START Supplied entries

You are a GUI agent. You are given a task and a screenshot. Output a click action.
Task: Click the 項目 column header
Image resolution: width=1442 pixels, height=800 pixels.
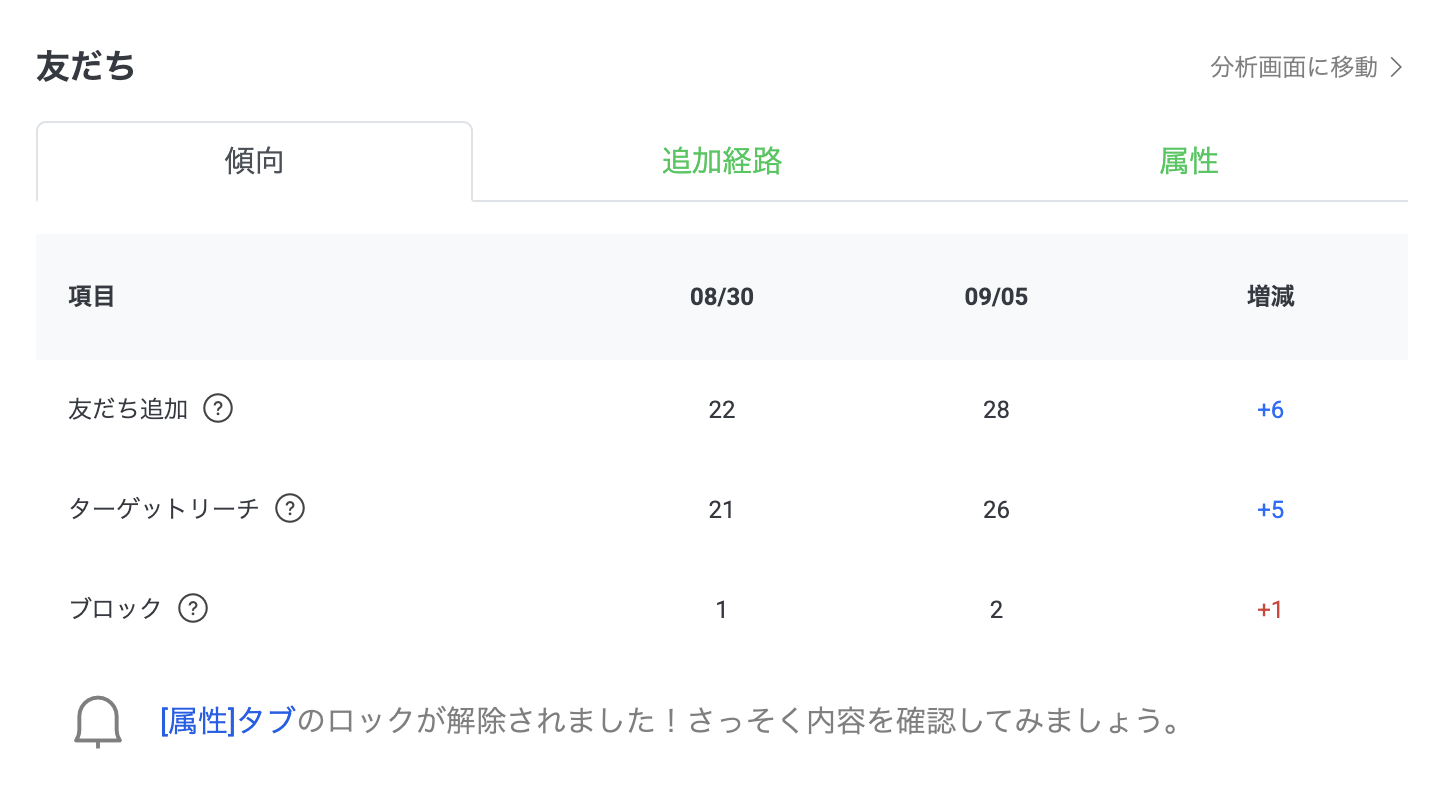[92, 297]
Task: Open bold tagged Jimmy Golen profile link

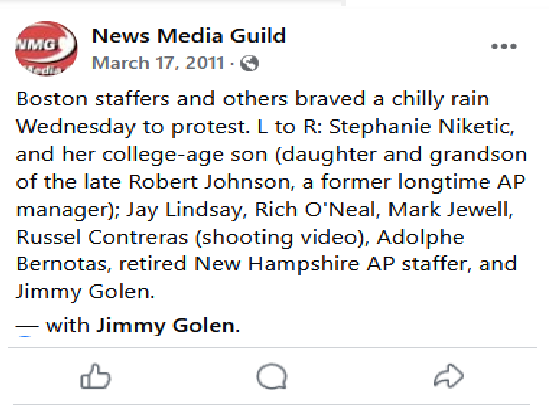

END Supplied entries

**What to work on:** Pictures are not part of the copy. Restate everything else in the listing word for word.

**Answer section:**
You are a GUI agent. You are given a task and a screenshot. Output a click action.
Task: Click the 項目 column header
Image resolution: width=1442 pixels, height=800 pixels.
[92, 297]
Task: Open bold tagged Jimmy Golen profile link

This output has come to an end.